Arlene Foster has taken over as acting First Minister at Stormont after Peter Robinson stood aside.
Mr Robinson and the majority of his Democratic Unionist ministers are resigning amid an Assembly crisis in the wake of a murder linked to the IRA.
The DUP leader had warned that his ministers would quit if the Assembly was not adjourned or the British Government did not suspend the institutions.
The DUP step will not bring an immediate collapse of the Assembly institutions with executive departments still functioning under the temporary arrangements but the Executive will not meet.
The DUP wanted all Assembly business suspended to allow crisis talks to take place about the political consequences of the murder of Kevin McGuigan.
Mr Robinson's announcement came after Sinn Fein, the SDLP and the Ulster Unionists voted against a DUP proposal to adjourn the Assembly.
He issued his ultimatum on Wednesday after the arrest of three senior republicans, including Sinn Fein's northern chairman Bobby Storey, over the fatal shooting of former IRA man Mr McGuigan. The men remain in custody.

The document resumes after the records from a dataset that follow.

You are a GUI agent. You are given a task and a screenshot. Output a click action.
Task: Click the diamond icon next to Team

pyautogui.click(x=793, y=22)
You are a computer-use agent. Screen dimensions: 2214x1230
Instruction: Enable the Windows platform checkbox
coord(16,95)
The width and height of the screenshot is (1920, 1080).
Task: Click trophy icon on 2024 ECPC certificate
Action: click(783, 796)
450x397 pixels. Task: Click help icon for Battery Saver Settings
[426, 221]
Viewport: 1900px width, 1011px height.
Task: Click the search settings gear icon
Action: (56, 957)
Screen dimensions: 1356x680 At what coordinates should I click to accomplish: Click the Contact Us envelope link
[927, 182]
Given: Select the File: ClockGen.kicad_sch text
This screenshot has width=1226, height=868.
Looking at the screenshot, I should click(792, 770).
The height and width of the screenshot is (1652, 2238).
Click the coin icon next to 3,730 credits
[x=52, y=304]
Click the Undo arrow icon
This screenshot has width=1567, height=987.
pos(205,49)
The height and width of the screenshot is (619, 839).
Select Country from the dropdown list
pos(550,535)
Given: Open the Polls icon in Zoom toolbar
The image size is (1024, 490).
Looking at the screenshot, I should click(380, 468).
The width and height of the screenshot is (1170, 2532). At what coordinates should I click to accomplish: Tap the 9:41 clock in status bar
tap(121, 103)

Police have said current members of the IRA were involved in last month's shooting of Mr McGuigan in a suspected revenge attack for the murder of former IRA commander Gerard "Jock" Davison in Belfast three months earlier.
The revelations about the IRA have heaped pressure on Sinn Fein to explain why the supposedly defunct paramilitary organisation is still in existence.
Mrs Foster, a Fermanagh and South Tyrone MLA, is the current finance minister and she will also continue in that role.
Mr Robinson said: "In light of the decision by republicans, nationalists and the UUP to continue with business as usual in the Assembly, I am therefore standing aside as First Minister and other DUP ministers will resign with immediate effect with the exception of Arlene Foster.
"I have asked Arlene to remain in post as Finance Minister and acting First Minister to ensure that nationalists and republicans are not able to take financial and other decisions that may be detrimental to Northern Ireland."
Northern Ireland Secretary Theresa Villiers said she would not be suspending the devolved institutions and called on the local parties to come together.
She said the DUP resignations would mean the functioning of the Executive became much more difficult.
"It is a sign of a complete breakdown in working relationships within the Executive."